Hex
Hex is a software platform for collaborative data science and analytics using Python, SQL and no-code.
You have two ways to connect to MotherDuck using Hex:
- Using SQL cells with a data connection: MotherDuck is a supported data connection in Hex.
- Using Python cells: You can use Python cells to connect to MotherDuck and query data using DuckDB.
Using SQL cells with a data connection
To add a new data connection, head over the Data browser in a new notebook and click on Add data donnection
.
Select MotherDuck
as the data source and fill in the required fields.
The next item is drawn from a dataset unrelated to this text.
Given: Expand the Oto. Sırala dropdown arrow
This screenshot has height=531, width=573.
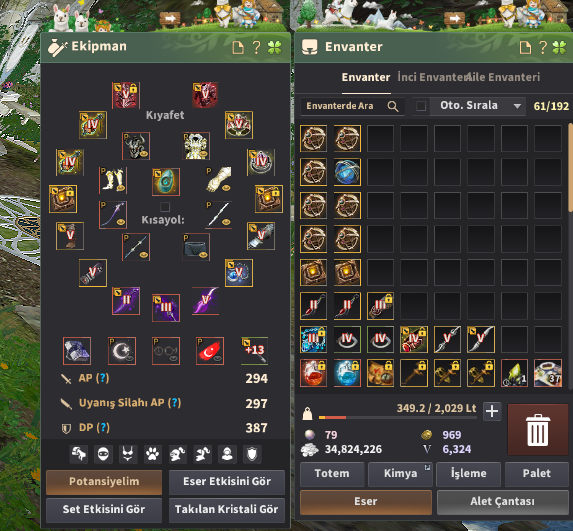Looking at the screenshot, I should tap(517, 106).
The most important is the MotherDuck token, which you can find in the MotherDuck UI.
Once done, you can use the data browser to explore the tables and columns and directly specify your data connection in your SQL cell.
Query some data
Add another cell and run the same query we ran in a Python cell :
SELECT dayname(tpep_pickup_datetime) AS day_of_week, strftime('%H', tpep_pickup_datetime) AS hour_of_day, COUNT(*) AS trip_count
FROM sample_data.nyc.taxi
GROUP BY day_of_week, hour_of_day
ORDER BY day_of_week, hour_of_day;
This produces both a table and a Dataframe, which you can utilize in the same manner as we previously demonstrated with Python to generate data visualizations.
Using Python cells
If you prefer programming in Python, you can use Python cells to connect to MotherDuck and start query data. You can jump directly on the Hex notebook for a quickstart.
The notebook highlight how you can query data using Python or SQL cells and display charts!
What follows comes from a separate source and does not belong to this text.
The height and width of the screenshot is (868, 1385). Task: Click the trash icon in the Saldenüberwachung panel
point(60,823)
Storing your MotherDuck token
The first step is to safely store your MotherDuck token. You can do this by creating a new secret in Hex.
Let's add your MotherDuck access token under the name motherduck_token
.
Once done, add the next Python cell to export as environment variable your motherduck_token
. This will be detected by SQL/Python processes when authenticating to MotherDuck.
# Passing the secrets as environment variable for Python/SQL cell auth
# Fill in your token as a Hex project secret https://learn.hex.tech/docs/environment-configuration/environment-views#secret
import os
os.environ["motherduck_token"] = motherduck_token
Connecting to MotherDuck
Connecting to MotherDuck is straightforward as DuckDB is already pre-installed in the Hex environment!
Add a Python cell and run the following code:
import duckdb
# Connect to MotherDuck using Python
conn = duckdb.connect(f'md:')
Query some data and display a chart
We can now easily query some data based on the sample_data database. We will run a simple query and return it as a pandas dataframe in order to display it as a chart. This database is auto-attached to any MotherDuck user, so you can query it directly.
Add another Python cell and run the following code:
# Query sample_data database and convert it to a pandas dataframe for dataviz
peak_hours = conn.sql("""
SELECT dayname(tpep_pickup_datetime) AS day_of_week, strftime('%H', tpep_pickup_datetime) AS hour_of_day, COUNT(*) AS trip_count
FROM sample_data.nyc.taxi
GROUP BY day_of_week, hour_of_day
ORDER BY day_of_week, hour_of_day;""").to_df()
Now we can display the chart using the Visualization cell. Add a new Visualization cell, type Chart
and select the dataframe we just created peak_hours
.
Finally, play with the parameters to obtain the following chart which gives you a weekly view of the peak hours in New York City for the yellow cabs.